O branqueamento histórico — das autoridades à população

O velho ditado popular que diz que depois da tempestade vem a bonança parece não se aplicar aqui. Para muitos dos sobreviventes da guerra, a tempestade nunca terminou. Se em 1991 existiam mais de 23 mil pessoas a viver em Višegrad, hoje o número de cidadãos equivale a menos de metade — uma consequência direta do genocídio étnico de 1992.

Ao "The Guardian", Nerma Jelacic, vice-diretora da Comissão Internacional de Justiça, diz que a agressividade com que as autoridades negam os factos levou a que novas gerações de cidadãos fossem educadas a ignorar a herança cultural que lhes pertence.

"Há uma negação do inegável — os sobreviventes sentem-se neglicenciados porque os horrores de que foram alvos nunca são reconhecidos, o que contribui para o trauma estrutural que os aflige." À mesma publicação, Mladen Djurevic, presidente da câmara de Višegrad, diz não ter interesse em discutir ou reconhecer o passado da região, naquela que se revela ser uma atitude transversal a várias organizações ou membros de altos cargos na autarquia.

O monumento em homenagem das vítimas do genocídio foi vandalizado pelo próprio governo, numa tentativa de esconder os factos
O monumento em homenagem das vítimas do genocídio foi vandalizado pelo próprio governo, numa tentativa de esconder os factos

Numa altura em que os meios de comunicação celebram sem pudor o genocídio de 1992, catalogando-o como "heroísmo sérvio" face a uma "etnia invasora e destrutora", são os sobreviventes que tentam chamar a atenção para as atrocidades que assolaram a região durante três anos.

Exemplo disso é o monumento erguido em homenagem às demasiadas vítimas assassinadas durante a guerra. Numa tentativa de esconder a realidade, o governo ordenou que a palavra "genocídio" fosse retirada da pedra — os sobreviventes responderam pintando-a de novo em tons carregados de negro.

O hotel continua aberto apesar da contestação

A petição para que Vilina Vlas fosse demolido não avançou, e o governo local preferiu investir milhões na reestruturação das estradas de acesso ao hotel e na criação de um novo lobbie de luxo para os hóspedes.

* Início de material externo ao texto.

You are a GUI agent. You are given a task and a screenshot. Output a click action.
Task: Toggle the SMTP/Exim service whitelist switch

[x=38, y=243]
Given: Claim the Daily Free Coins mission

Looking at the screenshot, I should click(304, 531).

"Não faz sentido demolir o hotel mas sim inovar e expandir", diz Djuveric, apoiado na convicção plena de que viver agarrado ao passado foi sempre o primeiro impedimento à superação e ao sucesso. Já Nebojša Krlić, vice-diretor do hotel, nega que alguma vez o hotel tenha servido como palco para crimes de guerra, e garante que aos seus hóspedes só interessa a "qualidade do serviço prestado", que os distingue da restante oferta no mercado.

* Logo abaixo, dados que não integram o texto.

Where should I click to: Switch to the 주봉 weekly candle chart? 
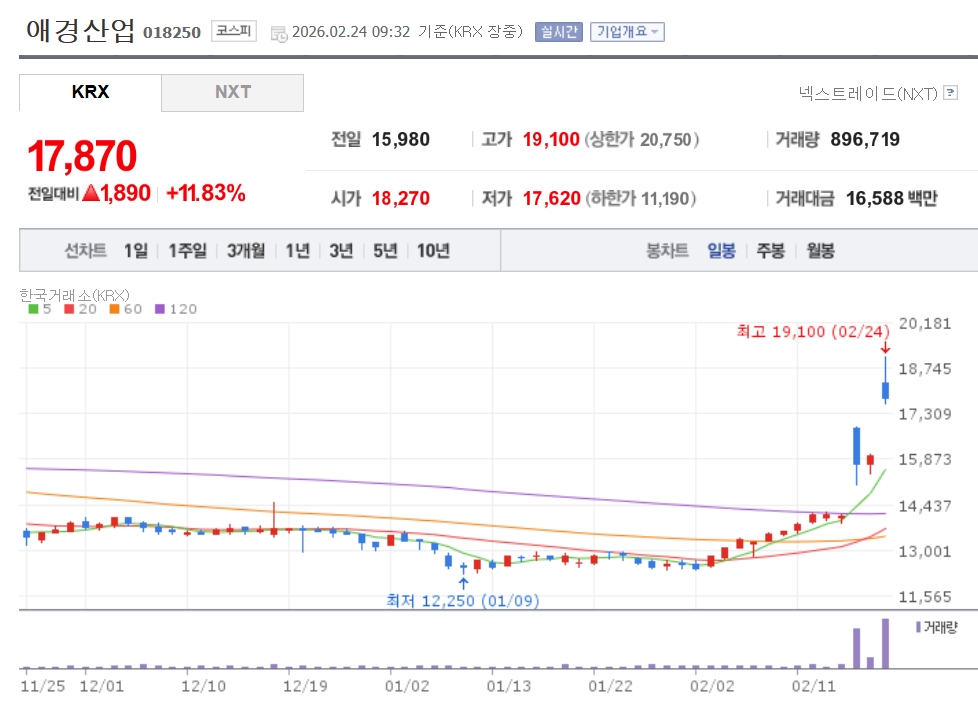770,250
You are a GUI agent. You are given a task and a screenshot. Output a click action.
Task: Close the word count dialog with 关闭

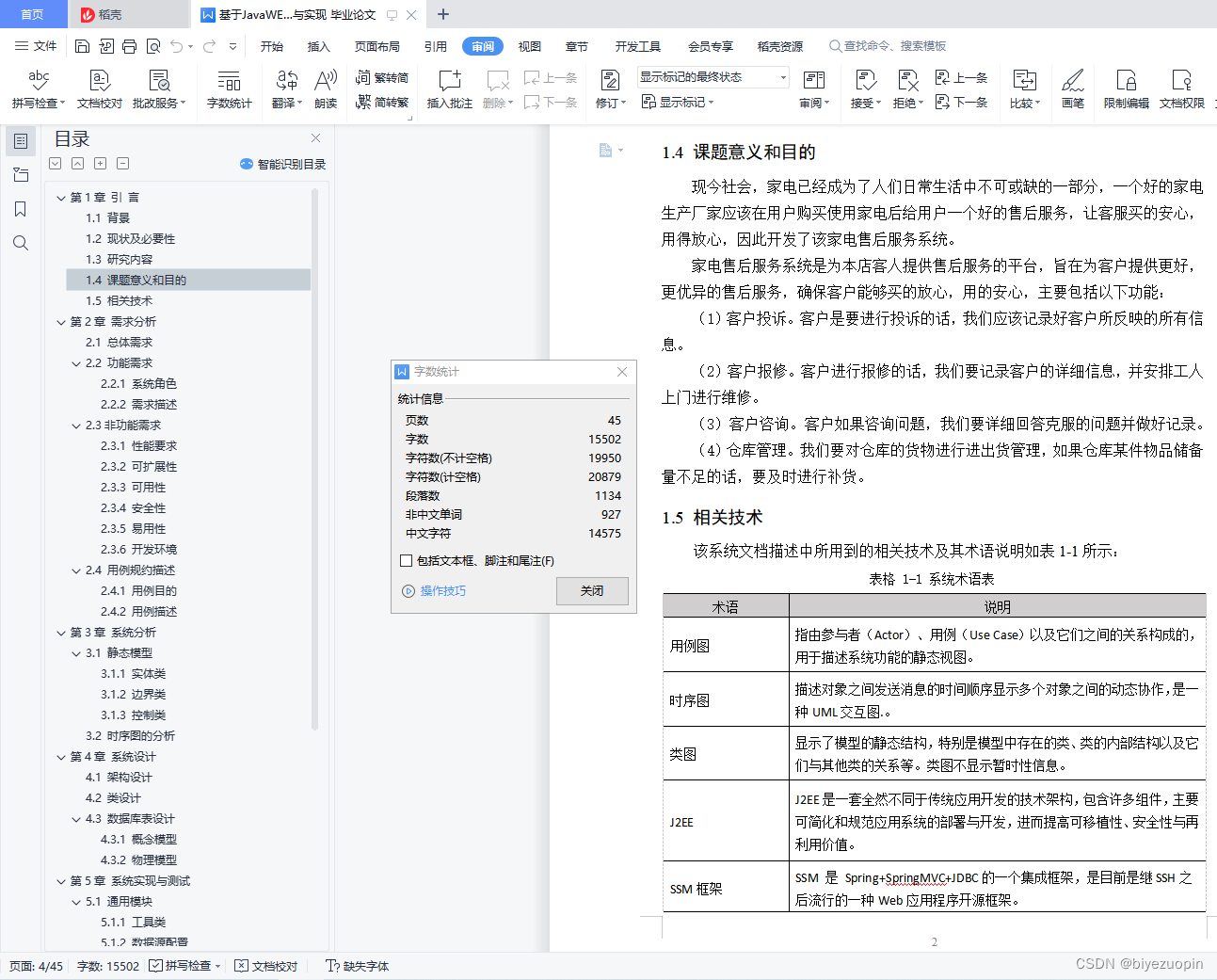592,590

No TripAdvisor as opiniões dividem-se, em parte porque muitos dos hóspedes desconhecem a crua realidade do hotel
No TripAdvisor as opiniões dividem-se, em parte porque muitos dos hóspedes desconhecem a crua realidade do hotel

No TripAdvisor as opiniões dividem-se. Embora existam utilizadores a incentivar a estadia, há também uma minoria vocal que se insurge contra o hotel e contra aquilo que representa.

Um utilizador, de nome Gold48, escreveu, em agosto do ano passado, que é impossível dormir no Vilina Vlas, não só devido ao aspeto conservador e nada atrativo que apresenta "mas também ao passado histórico que carrega, em que serviu como campo de tortura de prisioneiros e violação de mulheres durante a guerra." Já o utilizador Pafrelma, em 2013, classificou o local com um dos mais importantes pontos de interesse para "compreender a divisão e o ódio que caracteriza a região das Balcãs."

Muitos hóspedes desconhecem a crua realidade em redor do hotel. "Anos depois de ter visitado a Bósnia, surpreende-me que as mentalidades não tenham mudado", diz Kym ao "DailyMail", e admite não saber o que possa ser feito para mudar a realidade, num contexto político e social muito específico em que é feito um esforço enorme para apagar o passado.

"Até haver uma mudança significativa, os hóspedes continuarão a dormir no hotel que outrora protagonizou um dos ataques mais sangrentos de toda a história sérvia."